Wednesday, September 05, 2007

I finished something!

I had been posting every Wednesday, just by coincidence, but I missed last week because Lilah and I were in California visiting my parents. We had a wonderful time. It turns out that Lilah loves the swimming pool, and we did lots of family visiting. She's now a handful on the plane, though, really squirmy, easily bored, and often cranky. The guy next to us had two cocktails and it was an 11:00 a.m. flight.

Knitting: Frustrated by my lack of obvious progress on Irish Diamond Shawl, I decided on a quick project I found on Frog in Knots, thinking a shrug would be a nice, quick knit in a worsted weight cotton. I happened to have some worsted weight cotton and a need for a quick project, but shrugs are not flattering for my particular frame. String Bean popped into my head, since she had recently made Lilah a darling hat. And I had myself a project! Modeled pictures are right here.

Here's a detail shot:



Details:

Pattern - Ribbed Lace Bolero (Hey, it's a bolero, not a shrug like I've been saying for weeks. Can someone tell me the difference?)
Needles - Size 8 for ribbing, Size 10.5 for lace
Yarn - Pakucho Organic Cotton in Avocado, just over three skeins

Good things:

1. I love, love, love the Russian Join. It's easier than I thought it would be, and it looks very neat. Beats the heck out of the alternatives (except for the spit splice for wool).

2. This was a fun knit. The lace pattern was simple but fun, shaping nonexistent, finishing easy peasy.

3. I re-mastered the long-tail cast on, which I never use, and I learned the sewn bind-off, which is nice and flexible looking.

4. I love Pakucho Organic Cotton.

5. I've never cabled before, and I quickly learned cabling without a cable needle, which is used on the row before the ribbing starts again to make it look symmetrical. I think I did okay.

Things I would do differently next time:

1. I always agonize over when precisely I've reached the required length. I had a scant three inches of ribbing, and I should have gone on a bit more. I think even 3 1/2 inches would make a nice collar. I tend to obsess that I might be knitting too long, when I almost always short it instead.

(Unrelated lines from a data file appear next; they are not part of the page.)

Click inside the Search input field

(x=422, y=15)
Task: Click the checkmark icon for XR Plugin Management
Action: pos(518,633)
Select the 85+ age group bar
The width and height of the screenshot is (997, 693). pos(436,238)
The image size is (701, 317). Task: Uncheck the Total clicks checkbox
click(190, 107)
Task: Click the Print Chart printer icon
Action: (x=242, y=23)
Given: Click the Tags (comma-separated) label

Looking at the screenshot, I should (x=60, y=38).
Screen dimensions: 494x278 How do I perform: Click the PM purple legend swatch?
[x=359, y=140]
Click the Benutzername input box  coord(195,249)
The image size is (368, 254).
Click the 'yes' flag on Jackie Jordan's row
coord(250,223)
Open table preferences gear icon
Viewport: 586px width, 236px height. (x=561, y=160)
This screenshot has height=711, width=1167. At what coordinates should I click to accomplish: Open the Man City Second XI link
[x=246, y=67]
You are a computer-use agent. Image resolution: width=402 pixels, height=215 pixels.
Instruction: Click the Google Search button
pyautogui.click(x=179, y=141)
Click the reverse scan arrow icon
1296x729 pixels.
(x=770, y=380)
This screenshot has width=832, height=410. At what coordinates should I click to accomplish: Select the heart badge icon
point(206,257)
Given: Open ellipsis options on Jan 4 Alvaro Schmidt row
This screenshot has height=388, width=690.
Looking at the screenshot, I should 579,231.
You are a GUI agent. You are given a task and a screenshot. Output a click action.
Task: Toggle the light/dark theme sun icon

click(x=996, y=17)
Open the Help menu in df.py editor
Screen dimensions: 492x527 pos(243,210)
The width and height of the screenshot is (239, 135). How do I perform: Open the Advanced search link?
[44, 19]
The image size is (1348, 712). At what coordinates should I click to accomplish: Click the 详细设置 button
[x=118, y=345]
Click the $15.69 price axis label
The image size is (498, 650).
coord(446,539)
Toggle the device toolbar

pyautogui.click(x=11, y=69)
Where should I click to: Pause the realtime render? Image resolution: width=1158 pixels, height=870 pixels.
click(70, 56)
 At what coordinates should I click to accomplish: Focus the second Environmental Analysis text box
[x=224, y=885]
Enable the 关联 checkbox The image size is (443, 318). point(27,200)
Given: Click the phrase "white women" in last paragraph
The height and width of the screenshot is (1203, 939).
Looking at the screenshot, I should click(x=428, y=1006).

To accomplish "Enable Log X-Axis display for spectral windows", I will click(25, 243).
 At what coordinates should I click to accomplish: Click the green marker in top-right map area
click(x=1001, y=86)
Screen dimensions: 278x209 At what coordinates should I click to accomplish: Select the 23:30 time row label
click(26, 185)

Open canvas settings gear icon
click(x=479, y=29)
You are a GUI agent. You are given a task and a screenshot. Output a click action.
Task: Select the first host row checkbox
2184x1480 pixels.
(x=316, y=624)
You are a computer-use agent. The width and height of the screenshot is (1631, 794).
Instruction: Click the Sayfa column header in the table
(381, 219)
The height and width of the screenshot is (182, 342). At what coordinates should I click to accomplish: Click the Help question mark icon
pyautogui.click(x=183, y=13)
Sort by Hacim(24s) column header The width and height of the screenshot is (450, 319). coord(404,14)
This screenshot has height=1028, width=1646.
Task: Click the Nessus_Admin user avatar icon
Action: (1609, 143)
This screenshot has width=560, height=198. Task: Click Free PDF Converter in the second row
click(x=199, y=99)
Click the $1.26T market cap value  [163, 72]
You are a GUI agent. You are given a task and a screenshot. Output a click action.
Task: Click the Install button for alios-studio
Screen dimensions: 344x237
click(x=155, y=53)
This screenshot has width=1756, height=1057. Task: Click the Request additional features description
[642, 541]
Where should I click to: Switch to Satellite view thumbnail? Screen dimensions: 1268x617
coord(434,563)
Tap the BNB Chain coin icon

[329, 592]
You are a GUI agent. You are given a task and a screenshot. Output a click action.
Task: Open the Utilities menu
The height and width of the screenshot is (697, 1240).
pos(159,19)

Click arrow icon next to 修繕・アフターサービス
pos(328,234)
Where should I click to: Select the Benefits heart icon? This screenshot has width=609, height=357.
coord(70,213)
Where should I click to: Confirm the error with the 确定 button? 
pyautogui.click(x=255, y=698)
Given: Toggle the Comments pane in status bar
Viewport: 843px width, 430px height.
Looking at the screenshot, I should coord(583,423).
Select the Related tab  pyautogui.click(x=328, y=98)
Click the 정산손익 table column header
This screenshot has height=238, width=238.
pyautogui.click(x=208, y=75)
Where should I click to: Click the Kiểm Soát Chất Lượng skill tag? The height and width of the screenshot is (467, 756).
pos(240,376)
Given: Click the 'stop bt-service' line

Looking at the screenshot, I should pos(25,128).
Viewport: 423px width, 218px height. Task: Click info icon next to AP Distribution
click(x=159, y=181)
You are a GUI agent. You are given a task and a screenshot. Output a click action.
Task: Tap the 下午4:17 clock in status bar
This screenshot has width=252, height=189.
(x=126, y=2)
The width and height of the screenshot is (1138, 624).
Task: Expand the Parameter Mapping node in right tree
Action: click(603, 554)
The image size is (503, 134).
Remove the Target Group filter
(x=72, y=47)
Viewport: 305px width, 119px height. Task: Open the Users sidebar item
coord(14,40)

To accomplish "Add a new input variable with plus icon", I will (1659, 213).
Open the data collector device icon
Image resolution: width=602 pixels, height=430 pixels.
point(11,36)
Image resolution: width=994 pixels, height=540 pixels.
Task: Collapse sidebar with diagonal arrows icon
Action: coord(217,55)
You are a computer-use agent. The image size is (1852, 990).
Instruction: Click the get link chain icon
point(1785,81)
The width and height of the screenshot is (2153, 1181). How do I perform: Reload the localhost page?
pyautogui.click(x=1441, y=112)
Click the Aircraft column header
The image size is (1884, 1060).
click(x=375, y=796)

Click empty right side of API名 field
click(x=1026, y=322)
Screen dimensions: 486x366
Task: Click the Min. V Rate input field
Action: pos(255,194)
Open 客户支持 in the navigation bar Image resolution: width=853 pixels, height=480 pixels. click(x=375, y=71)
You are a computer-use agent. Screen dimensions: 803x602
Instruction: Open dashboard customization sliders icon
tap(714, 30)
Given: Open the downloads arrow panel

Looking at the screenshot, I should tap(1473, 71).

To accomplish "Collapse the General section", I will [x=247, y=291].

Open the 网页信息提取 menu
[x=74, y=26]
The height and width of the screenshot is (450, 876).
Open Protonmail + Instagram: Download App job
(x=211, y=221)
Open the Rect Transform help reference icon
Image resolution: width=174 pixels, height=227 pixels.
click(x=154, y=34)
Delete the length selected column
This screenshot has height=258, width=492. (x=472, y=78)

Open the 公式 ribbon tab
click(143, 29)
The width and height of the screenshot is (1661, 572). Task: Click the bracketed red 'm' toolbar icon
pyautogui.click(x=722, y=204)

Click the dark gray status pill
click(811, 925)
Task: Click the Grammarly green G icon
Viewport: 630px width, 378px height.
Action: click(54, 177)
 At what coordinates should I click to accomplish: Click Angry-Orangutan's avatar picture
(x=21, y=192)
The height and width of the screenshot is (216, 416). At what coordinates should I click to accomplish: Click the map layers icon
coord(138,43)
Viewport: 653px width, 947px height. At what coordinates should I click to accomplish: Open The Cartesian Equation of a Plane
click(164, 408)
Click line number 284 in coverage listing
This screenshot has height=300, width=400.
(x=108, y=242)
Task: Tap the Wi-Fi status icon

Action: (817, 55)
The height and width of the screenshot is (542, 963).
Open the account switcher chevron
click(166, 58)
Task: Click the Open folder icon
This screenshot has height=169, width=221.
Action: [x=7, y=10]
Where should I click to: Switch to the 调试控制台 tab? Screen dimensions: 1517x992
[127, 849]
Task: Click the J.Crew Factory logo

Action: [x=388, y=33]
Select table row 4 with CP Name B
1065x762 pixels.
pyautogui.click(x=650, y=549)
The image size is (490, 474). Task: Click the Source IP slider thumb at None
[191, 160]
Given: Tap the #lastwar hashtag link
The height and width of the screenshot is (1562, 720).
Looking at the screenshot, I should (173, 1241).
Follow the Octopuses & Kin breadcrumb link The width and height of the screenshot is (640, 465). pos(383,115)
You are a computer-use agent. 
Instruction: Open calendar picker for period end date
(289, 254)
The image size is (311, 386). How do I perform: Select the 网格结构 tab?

2. I don't think my mattress stitch is that neat. I think I was doing it right but I think it's a bit wonky. I might just need practice, and maybe I need to check my knitting books to make sure I'm not missing something.


3. I sent it off, all excited, right after blocking, forgetting to sew down the collar! D'oh! Sorry, String Bean!

Reading: Vacation means lots of reading!

The Science of Harry Potter: If you're a big nerd like me, this is a fun read. The title is a little misleading. It's more like A Survey of Modern Science Using Harry Potter as a Springboard.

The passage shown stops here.